** Input records follows **

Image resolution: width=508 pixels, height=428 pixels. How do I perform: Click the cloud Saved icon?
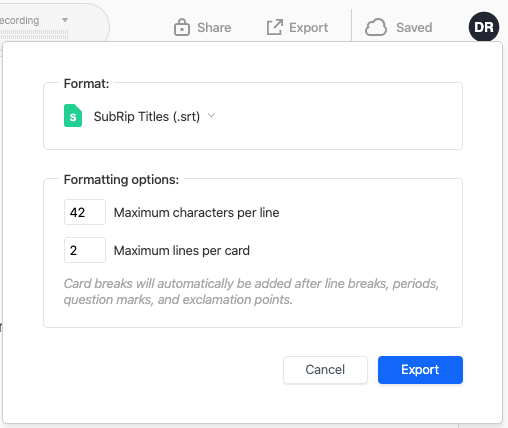(376, 27)
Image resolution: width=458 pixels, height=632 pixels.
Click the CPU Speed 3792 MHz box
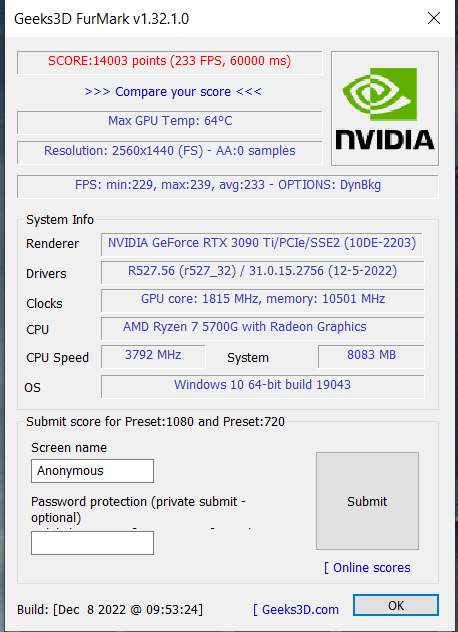(153, 356)
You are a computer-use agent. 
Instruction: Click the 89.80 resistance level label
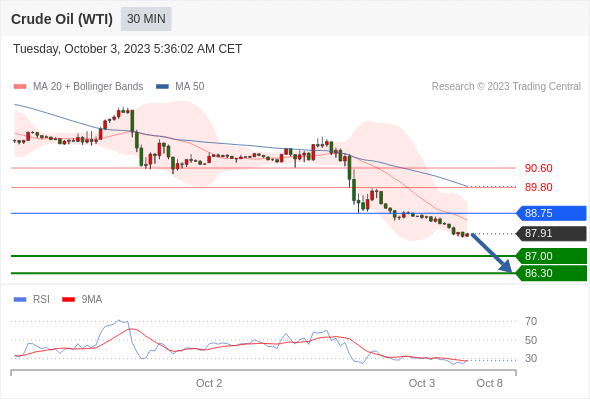[x=538, y=187]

** End of Input records **

# Problem description
Exactly as they appear, repeat the lines from the one containing "Click the CPU Speed 3792 MHz box" through the last line of the entries, counting both ends. Pictures stay out.

# Expected answer
Click the CPU Speed 3792 MHz box
(153, 356)
You are a computer-use agent. 
Instruction: Click the 89.80 resistance level label
[x=538, y=187]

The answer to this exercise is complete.